According to 451 Research’s new ‘Voice of the Enterprise: Information Security quarterly study’, 44% of enterprise security managers expect to increase their budget in the next 90 days. Only 4% of enterprises are decreasing security spending. Security managers reported significant obstacles however in fully realizing the benefits of Security Information and Event Management (SIEM) solutions because of lack of staff expertise (44.4%) and inadequate staffing (27.8%).
41% of respondents noted ‘hackers with malicious intent’ as their top security concern over the past 90 days, followed by navigating compliance requirements (37%). As a consequence, 23% of security managers noted that compliance requirements were a key driver in getting projects approved, second only to risk assessment cited by 25% of respondents.

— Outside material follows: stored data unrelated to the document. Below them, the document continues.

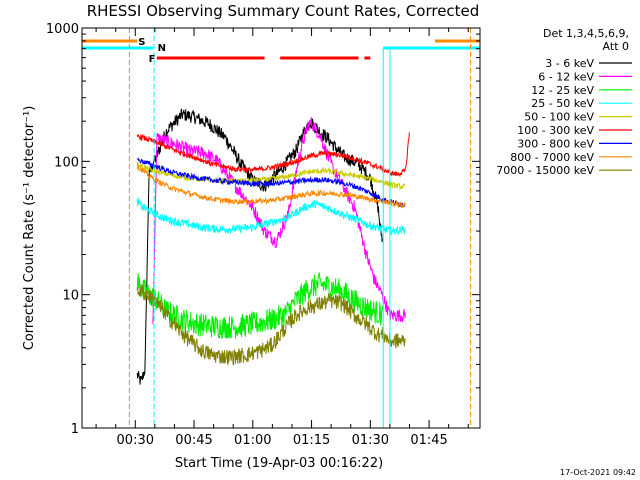  Describe the element at coordinates (142, 42) in the screenshot. I see `saa-flag-label: S` at that location.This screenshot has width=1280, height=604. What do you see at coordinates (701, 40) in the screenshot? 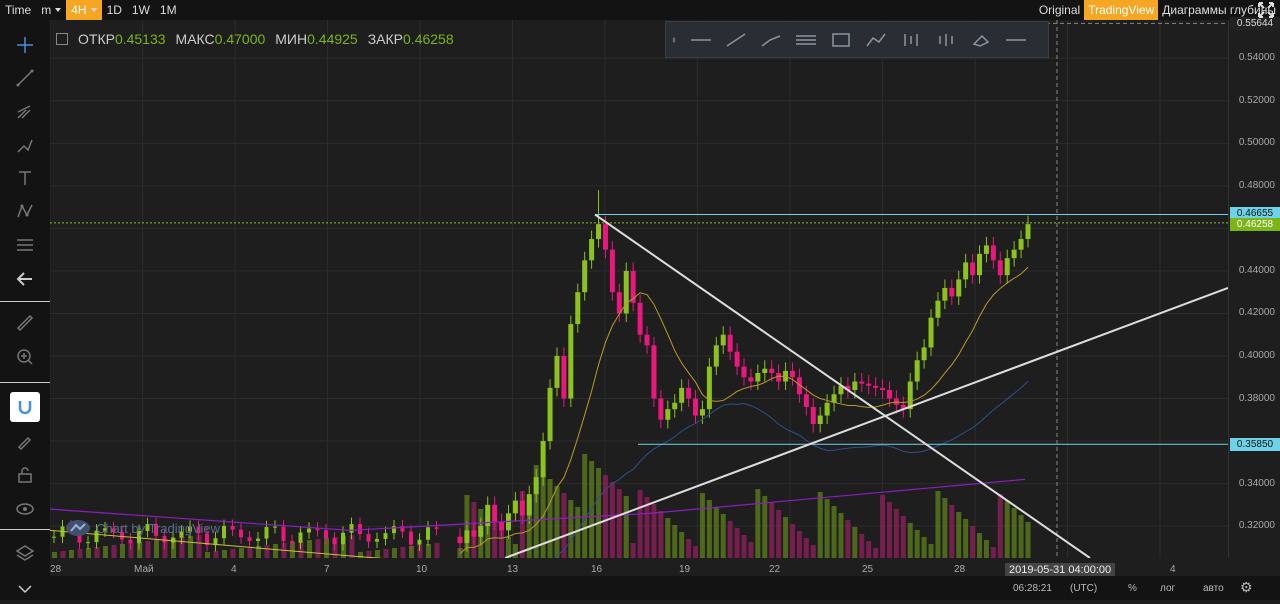
I see `horizontal-ray-icon` at bounding box center [701, 40].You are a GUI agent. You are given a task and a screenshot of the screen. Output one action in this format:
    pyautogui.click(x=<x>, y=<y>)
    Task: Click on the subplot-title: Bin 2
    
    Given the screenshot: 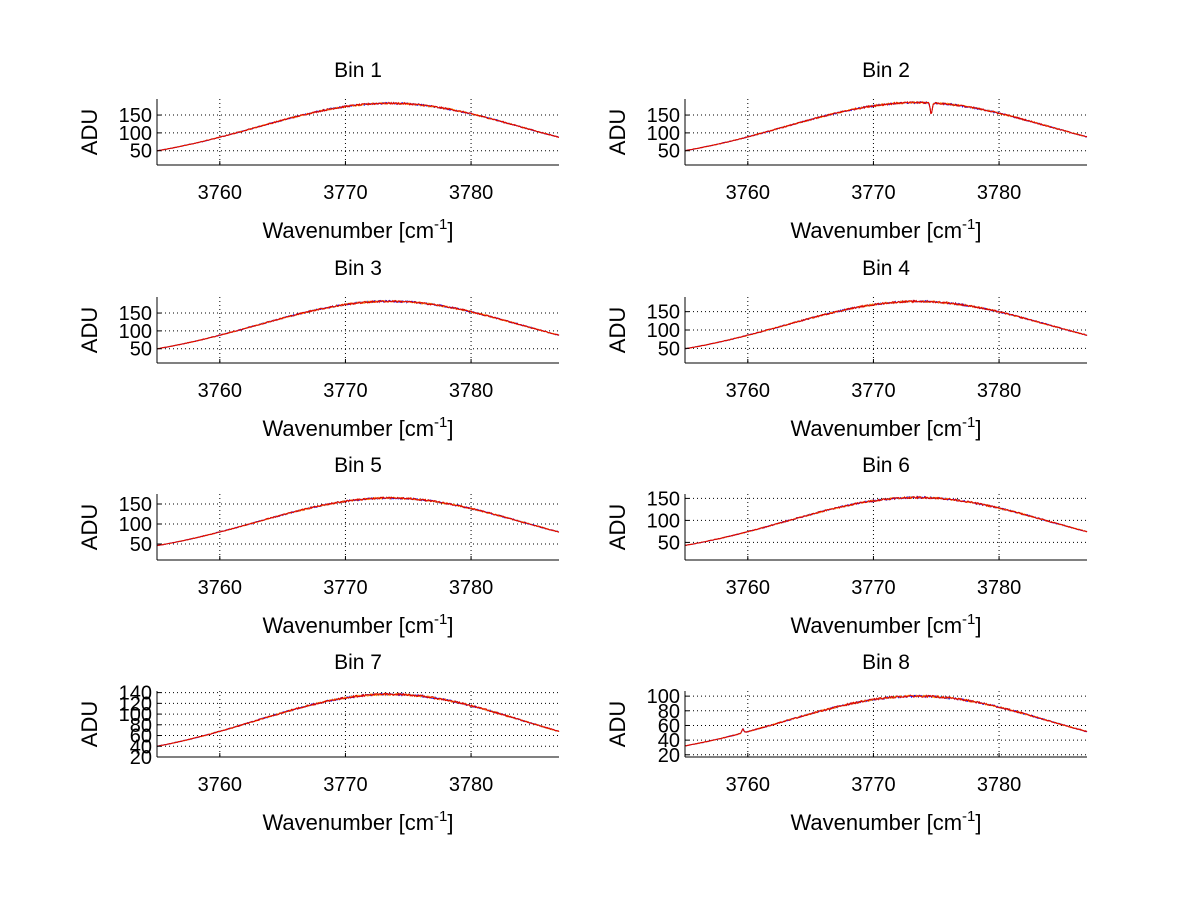 What is the action you would take?
    pyautogui.click(x=886, y=70)
    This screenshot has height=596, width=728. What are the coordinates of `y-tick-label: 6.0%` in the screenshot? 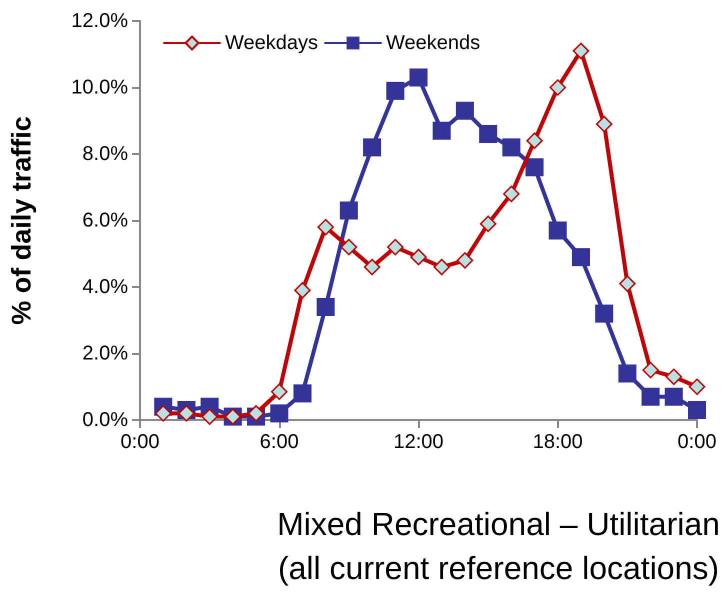 It's located at (105, 221). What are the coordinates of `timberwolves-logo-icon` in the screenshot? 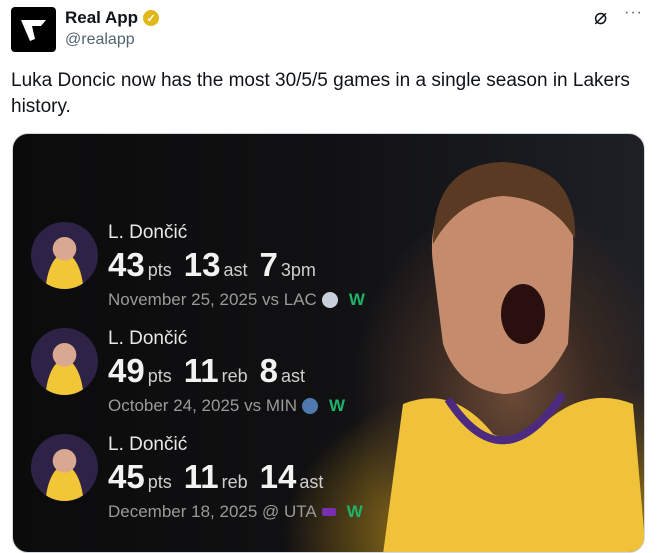 It's located at (310, 406).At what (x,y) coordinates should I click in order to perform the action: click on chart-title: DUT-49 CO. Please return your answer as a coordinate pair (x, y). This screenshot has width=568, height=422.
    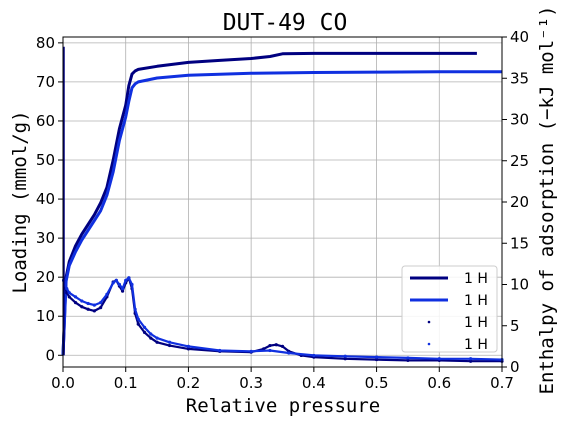
    Looking at the image, I should click on (286, 23). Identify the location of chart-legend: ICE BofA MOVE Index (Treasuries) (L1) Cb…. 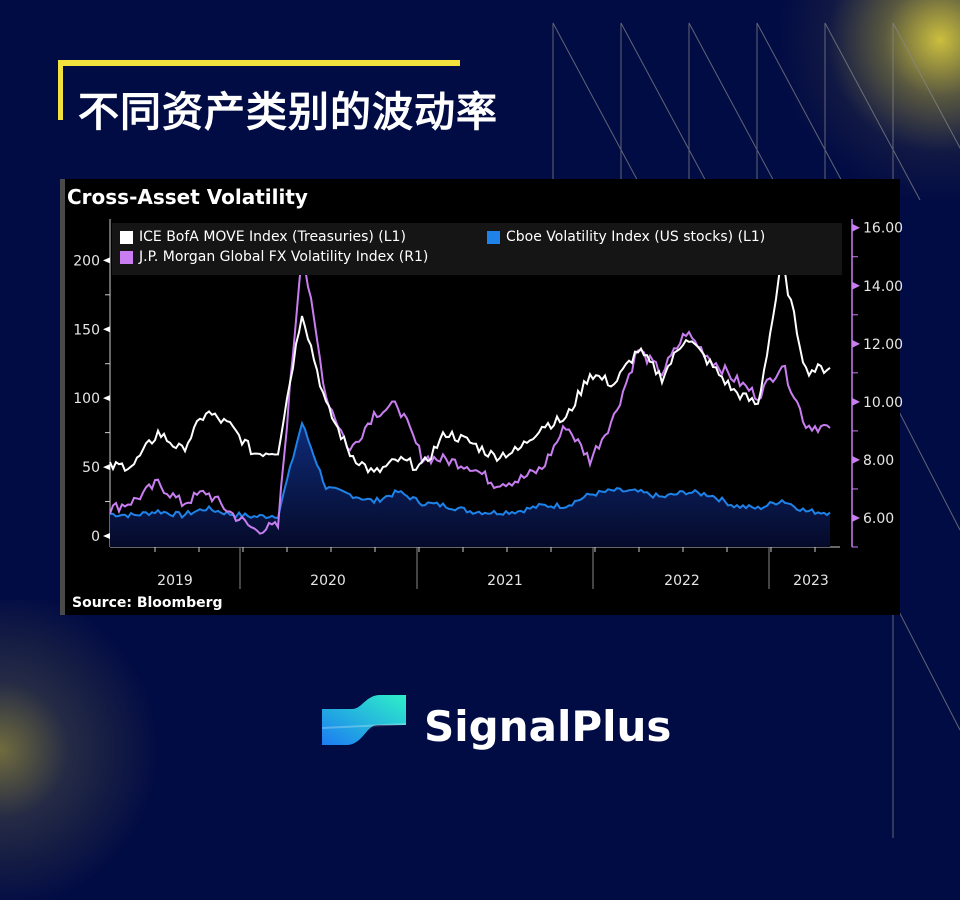
(477, 249). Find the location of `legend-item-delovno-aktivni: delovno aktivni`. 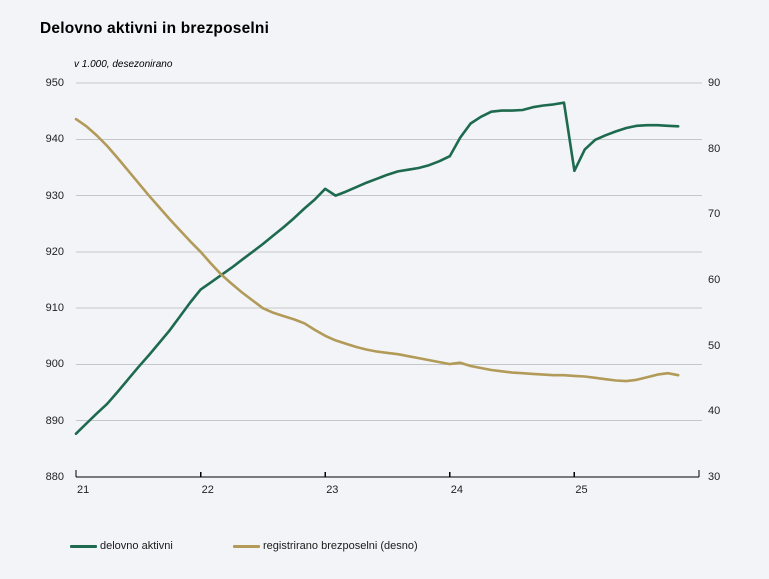

legend-item-delovno-aktivni: delovno aktivni is located at coordinates (122, 546).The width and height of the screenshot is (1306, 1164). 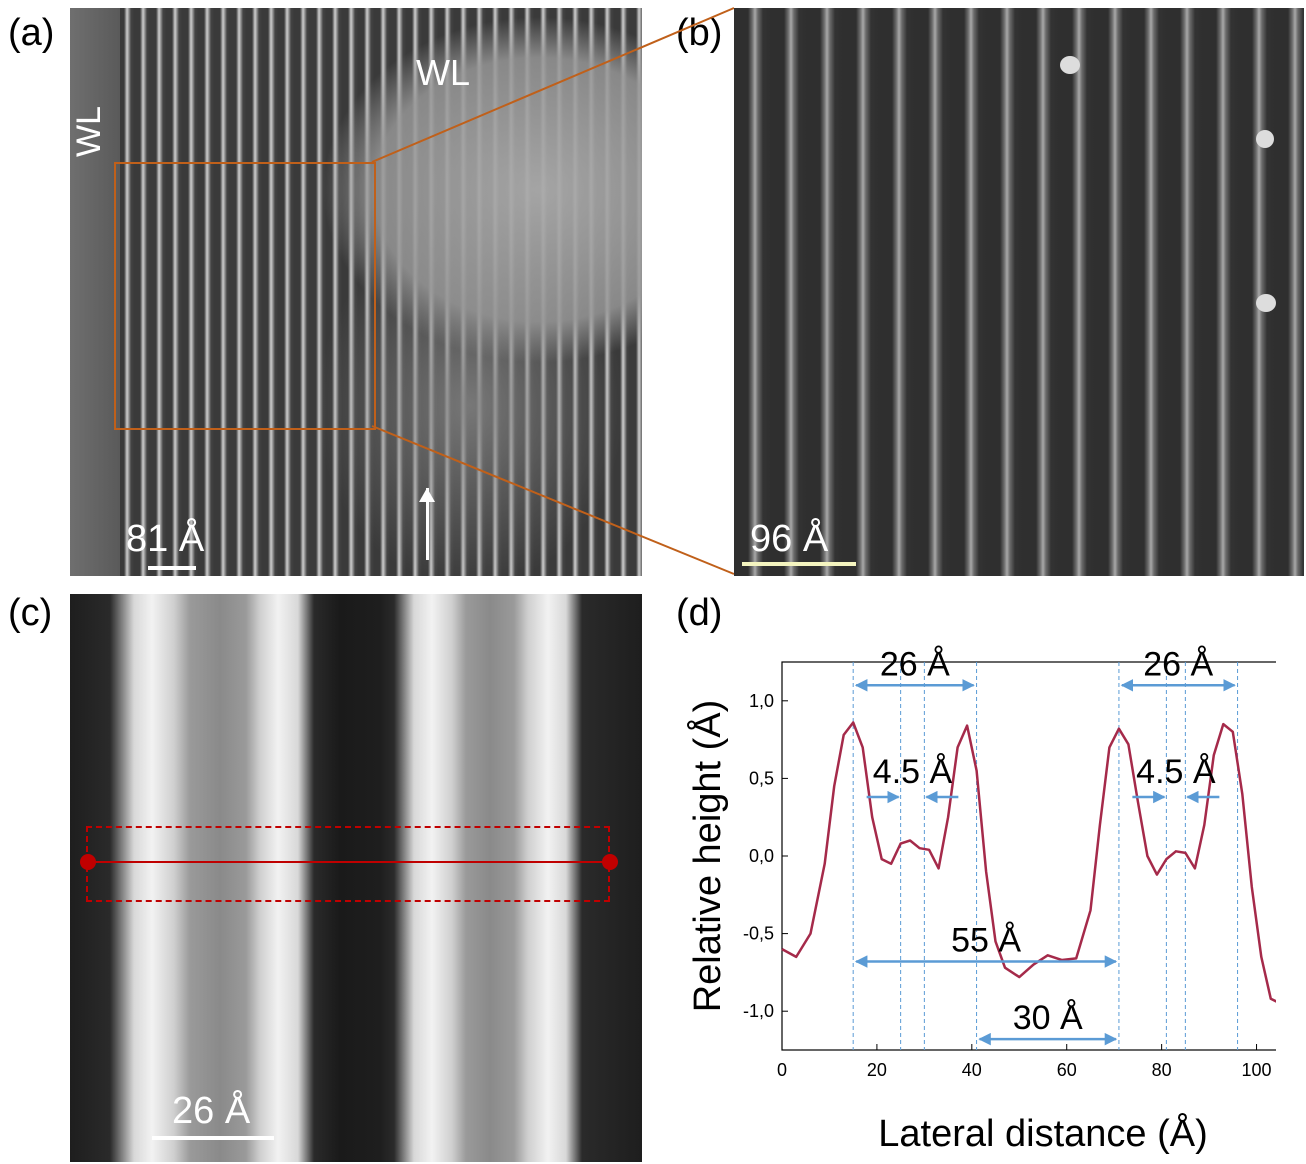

“SIEM solutions hold a lot of promise as the centralized solution for unlocking all the secrets held in the logs of enterprise systems and marrying them with the use of threat intelligence,” said Daniel Kennedy, Research Director for Information Security. ”That promise comes at a cost, SIEM solutions still retain a reputation for being difficult to set up, difficult to add new feeds to, and difficult to tune. That said, their value to the enterprise security manager is increasingly understood, and while many SIEM implementations may have started out as a compliance check mark, they have transcended those roots.”
Splunk, Intel Security
More than 32% of the enterprises surveyed name Splunk as their primary Security Information and Event Management (SIEM) platform provider. In the 451 Research Vendor Window, enterprises rated Splunk highest especially for querying capability and the ease of integrating new data feeds. Intel Security is the second highest rated vendor based on evaluations from its 380 existing customers.
The lack of staff expertise and inadequate staffing might soon form an obstacle. As one security manager at a utilities company noted, “There is a shortage of qualified security people in the United States. I think that shortage is at very drought proportions here in [my city], and it’s very difficult to find qualified people.” Given this challenge, only a little over half, 56.9%, of enterprises are able to devote more than one professional to their SIEM implementation and monitoring.
These latest findings from this 451 Research study are based on responses from over 900 IT professionals, primarily in North America and EMEA, including 582 unique vendor evaluations in the third and fourth quarters of 2015.